### Verilen Metin

#####

ADNAN OKTAR: Canımın içi kendini Allah’a teslim et, bırak. Samimi, candan en çok istediğin şeyler neyse onları söyle. Hiç kurala falan sokma. Bak yani neye ihtiyacın var mesela. En çok ihtiyacın nedir? Allah ile bağlantının yoğun olması, imanının çok güçlü olması, Allah’ı çok sevmen. Allah korkusunun gerçek anlamda sende tecelli etmesi. Yani sevgiyi artıran bir Allah korkusu istemen. Egoistlikten, bencillikten seni koruması. Şirkten seni koruması, belirli şeyler. Yani bunları istediğinde yapar Allah. Bak şimdi söylüyorum ama bu pek anlaşılmıyor bazen. Mesela diyor ki bazen insanlar söyler, “Allah ne istersen verir” derler. Ama hiç adam da inanmaz. “Olur mu canım?” der işte “ben şunu istiyorum.” Hakikaten de Allah vermez. Mesela ev istiyor vermiyor Allah. Araba istiyor vermiyor. Kendine istiyorsun. Tabii ki vermez Allah. Allah için istemek ayrı onu akıl edemiyor. Allah’ın sevgisini kazanmak için, egoistlikten, bencillikten uzak olarak saf ve samimi olarak Allah için istersen istediğin her şeyin tamamı olur bak söyleyeyim. Ben hayatımdan örnek vereyim. Binlerce örnek verebilirim. Hepsi oldu. Benim isteyip de olmayan hiçbir şey yok. Bir tane, iki tane, on tane, yüz tane değil. Ne istiyorsam oluyor. Örnek işte delil.

Evet, dinliyorum.

HÜSNA KARAKUŞ: Babasıyla uyuyan kedi yavrusu.

ADNAN OKTAR: Babasıyla uyuyor.

HÜSNA KARAKUŞ: Evet.

ADNAN OKTAR: Babası bunu nasıl biliyor acaba babası olduğunu? İşte şu olay çok müthiş bir şey yani şu manzarayı seyretmek olay bu yani konu bu. Benim anlayamadığım erkek kedi biliyor yavrularını. Bu nasıl oluyor?

EBRU ALTAN: Herhalde aynı evde yaşayınca. Sokakta olmayınca.

ADNAN OKTAR: Yine de garip bilmesi. Çok acayip yani aynı annesi gibi koruyor o da.

Evet, dinliyorum.

#####

### Sağlanan Veriler
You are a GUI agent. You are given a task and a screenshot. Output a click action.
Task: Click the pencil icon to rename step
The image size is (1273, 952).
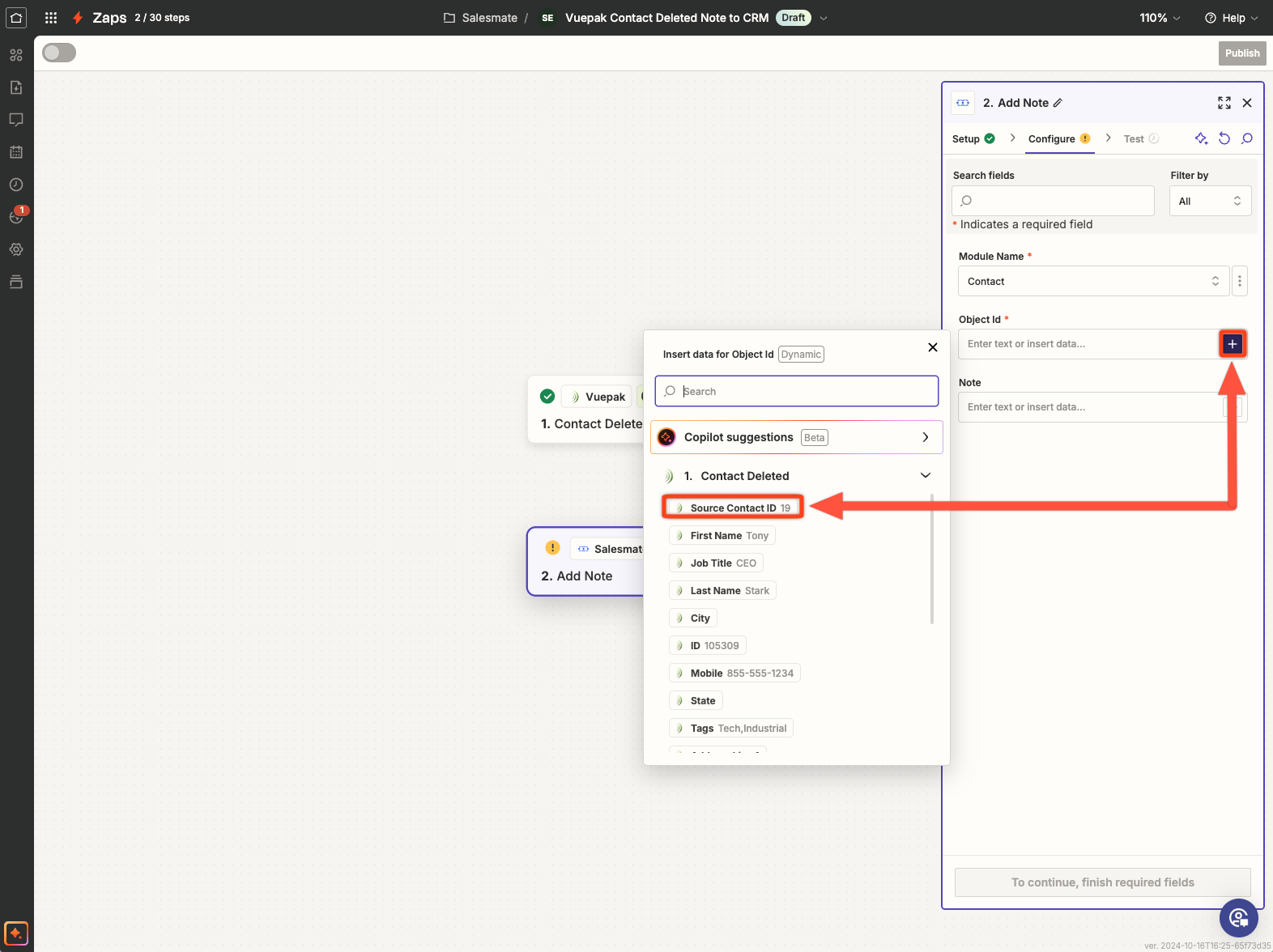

#####

### Görevler
1 – Verilen metinde adı geçen konuşmacılar kimlerdir? Hepsini sıralayın.
2 – Verilen metindeki "Benim anlayamadığım erkek kedi biliyor yavrularını." cümlesi İngilizceye nasıl çevrilir?

### Görev Çözümleri
1 –
ADNAN OKTAR
HÜSNA KARAKUŞ
EBRU ALTAN

2 – What I can't understand is that the male cat knows its kittens.